(Page excerpt Opens)
ICF CoachingWho is an ICF coach?
A professional companion in life's flow — not a therapist, not a mentor; a coach.
The International Coaching Federation (ICF), founded in 1995, sets the global ethics and competency standard for the 50,000+ accredited coaches it unites worldwide. An ICF coach is an independent professional who helps the client find their own answer — without giving advice, without diagnosing, without prescribing a solution.
Coach · mentor · consultant · therapist — what's the difference?
A mentor shares experience and knowledge (“here's what I did, try this”); a consultant prescribes a solution; a therapist heals wounds of the past. A coach asks QUESTIONS: “What do you want? What's in the way? What step can you take?” The answer belongs to the client, not the coach. This boundary is ICF's founding principle.
What is ICF accreditation?
ICF defines three globally recognized accreditation levels: ACC (100+ coaching hours), PCC (500+ hours), MCC (2500+ hours). Accreditation requires 60+ hours of ICF-approved training, mentor coaching, an examination, and ongoing development with ethical oversight. You don't have to be an ICF member to call yourself a “coach,” but accreditation guarantees a global, accountable professional standard.
Ethics and confidentiality
The ICF Code of Ethics — confidentiality, impartiality, avoidance of conflict of interest, the client's welfare first — is the frame the coach is bound by in every session. The coach does not share what you say with third parties, does not decide what is “good” for you, and uses questions only to deepen and confirm your own decision.
Clinical referral — the coach's boundary
A coach is not a therapist. Clinical depression, anxiety disorders, trauma, suicidal ideation — these belong to a psychologist or psychiatrist. When an ICF coach recognizes these conditions, the work does not continue; the client is referred to an appropriate specialist. This boundary is the central ethical pillar of the profession and places client safety above all.
(Page excerpt Closes)
From the ICF coaching page, list every condition it names as belonging to a psychologist or psychiatrist rather than a coach.
(Dataset entries Opens)
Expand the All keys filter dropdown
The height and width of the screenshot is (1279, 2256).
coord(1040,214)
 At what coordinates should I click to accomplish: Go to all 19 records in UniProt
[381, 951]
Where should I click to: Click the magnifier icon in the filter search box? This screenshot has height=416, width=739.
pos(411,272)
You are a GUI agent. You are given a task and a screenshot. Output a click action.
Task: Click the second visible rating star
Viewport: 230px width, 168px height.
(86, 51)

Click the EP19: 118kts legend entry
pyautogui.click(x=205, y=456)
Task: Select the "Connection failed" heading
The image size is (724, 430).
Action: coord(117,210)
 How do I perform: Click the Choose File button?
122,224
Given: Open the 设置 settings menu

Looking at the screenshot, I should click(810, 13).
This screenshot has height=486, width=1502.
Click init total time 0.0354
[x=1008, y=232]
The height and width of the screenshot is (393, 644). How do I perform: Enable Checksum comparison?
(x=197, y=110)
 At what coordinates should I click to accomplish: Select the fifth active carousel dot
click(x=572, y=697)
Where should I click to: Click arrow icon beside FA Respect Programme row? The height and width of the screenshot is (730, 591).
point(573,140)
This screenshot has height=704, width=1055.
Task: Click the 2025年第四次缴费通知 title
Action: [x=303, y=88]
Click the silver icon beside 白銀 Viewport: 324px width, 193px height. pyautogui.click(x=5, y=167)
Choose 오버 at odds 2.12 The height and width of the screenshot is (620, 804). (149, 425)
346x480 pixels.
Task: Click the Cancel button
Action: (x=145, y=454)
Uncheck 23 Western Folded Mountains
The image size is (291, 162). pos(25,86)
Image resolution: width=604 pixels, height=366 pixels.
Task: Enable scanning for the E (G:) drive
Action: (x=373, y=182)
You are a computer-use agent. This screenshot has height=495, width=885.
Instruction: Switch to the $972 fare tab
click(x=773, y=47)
(Dataset entries Closes)
#### [Worked solution]
Clinical depression, anxiety disorders, trauma, suicidal ideation